JPMorgan rose 1.2 percent to $35.73. Goldman raised its recommendation to Conviction Buy and cut Morgan Stanley (MS) to neutral. The shares lost 1.1 percent to $13.33.

Apollo Group Inc. (APOL) jumped 3.4 percent to $33.58. The largest U.S. for-profit college chain lifted its full-year forecast for operating earnings and posted better-than-estimated profit.

The S&P 500, down 7.4 percent since reaching a four-year high in April on weakening economic data, is about to lose another pillar of support: the election year calendar.

America’s benchmark gauge for equities has climbed an average of 0.1 percent in third quarters before a presidential vote in election cycles since 1945, the worst return of the year and down from an average increase of 2.2 percent between April and June, according to S&P. U.S. shares have returned 5.7 percent in election years since World War II, the second-worst performance during four-year executive branch terms.

Economic Concern

Stocks have retreated following a rally in the first quarter, dragged down after reports on U.S. manufacturing and employment trailed economist forecasts and concern grew that Europe’s debt crisis will spur a global recession. The S&P 500 dropped 8.9 percent in the July-September quarter of 2008 as the financial crisis intensified. It has rebounded 1.9 percent on average in quarters after elections, S&P’s data show.

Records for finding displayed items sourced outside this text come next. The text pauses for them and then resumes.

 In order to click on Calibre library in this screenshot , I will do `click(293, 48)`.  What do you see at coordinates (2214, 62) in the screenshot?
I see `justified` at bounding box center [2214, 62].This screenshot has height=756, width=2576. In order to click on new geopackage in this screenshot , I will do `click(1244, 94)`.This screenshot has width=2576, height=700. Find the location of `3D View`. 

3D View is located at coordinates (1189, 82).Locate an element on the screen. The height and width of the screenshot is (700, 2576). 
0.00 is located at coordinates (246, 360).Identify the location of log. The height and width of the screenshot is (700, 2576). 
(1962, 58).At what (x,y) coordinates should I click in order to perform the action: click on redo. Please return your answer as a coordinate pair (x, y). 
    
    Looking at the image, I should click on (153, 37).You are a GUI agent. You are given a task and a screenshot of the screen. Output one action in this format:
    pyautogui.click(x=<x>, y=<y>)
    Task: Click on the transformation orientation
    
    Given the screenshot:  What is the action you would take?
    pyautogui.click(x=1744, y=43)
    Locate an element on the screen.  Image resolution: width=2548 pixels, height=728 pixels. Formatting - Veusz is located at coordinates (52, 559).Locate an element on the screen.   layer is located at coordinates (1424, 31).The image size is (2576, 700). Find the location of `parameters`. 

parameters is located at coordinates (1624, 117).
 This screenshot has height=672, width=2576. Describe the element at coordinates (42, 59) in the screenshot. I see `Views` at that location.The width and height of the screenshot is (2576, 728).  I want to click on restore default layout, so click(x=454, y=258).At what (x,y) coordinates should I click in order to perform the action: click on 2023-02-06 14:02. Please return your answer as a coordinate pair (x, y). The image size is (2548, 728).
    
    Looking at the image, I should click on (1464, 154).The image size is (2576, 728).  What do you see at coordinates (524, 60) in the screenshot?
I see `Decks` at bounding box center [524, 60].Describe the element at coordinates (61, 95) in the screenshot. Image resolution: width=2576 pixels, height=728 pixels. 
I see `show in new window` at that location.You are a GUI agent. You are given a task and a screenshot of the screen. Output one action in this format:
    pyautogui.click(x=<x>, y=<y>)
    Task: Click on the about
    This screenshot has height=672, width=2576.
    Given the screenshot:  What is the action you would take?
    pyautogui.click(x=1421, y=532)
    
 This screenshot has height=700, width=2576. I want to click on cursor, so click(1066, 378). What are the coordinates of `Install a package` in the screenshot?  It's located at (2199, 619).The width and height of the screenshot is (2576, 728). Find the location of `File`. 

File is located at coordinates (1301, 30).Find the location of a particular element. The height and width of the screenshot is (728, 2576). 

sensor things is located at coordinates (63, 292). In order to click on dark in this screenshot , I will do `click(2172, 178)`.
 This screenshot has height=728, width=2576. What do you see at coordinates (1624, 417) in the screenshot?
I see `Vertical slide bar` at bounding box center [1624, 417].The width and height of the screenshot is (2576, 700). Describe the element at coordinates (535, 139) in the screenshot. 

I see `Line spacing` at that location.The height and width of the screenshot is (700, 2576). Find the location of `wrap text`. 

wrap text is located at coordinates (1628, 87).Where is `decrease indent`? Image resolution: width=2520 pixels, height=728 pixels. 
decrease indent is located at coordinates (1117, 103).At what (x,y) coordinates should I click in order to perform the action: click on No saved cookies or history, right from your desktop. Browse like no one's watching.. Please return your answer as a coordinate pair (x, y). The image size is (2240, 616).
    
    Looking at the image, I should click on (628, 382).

“This lack of direction is understandable, in our opinion, as investors are bombarded by the hype from the conventions, speeches and political advertisements, as they await the outcome of the upcoming election,” Sam Stovall, S&P’s chief equity strategist, wrote in a note yesterday. “Once the election is over, however, so is the uncertainty.”

While the index posts an average gain during the third quarter of election years, it’s just as likely to rise as fall, according to S&P. Its lowest point during years of presidential votes have come in the first half 71 percent of the time, the data shows. The most consistent gains come in the final quarter, when the gauge has climbed 81 percent of the time.

Only twice out of the 17 election years since 1944 did the index bottom in the fourth quarter, in 2000 and 2008, when the market suffered the bursting of Internet and housing bubbles, respectively. President Barack Obama, a Democrat, is seeking a second term against Republican candidate Mitt Romney on Nov. 6.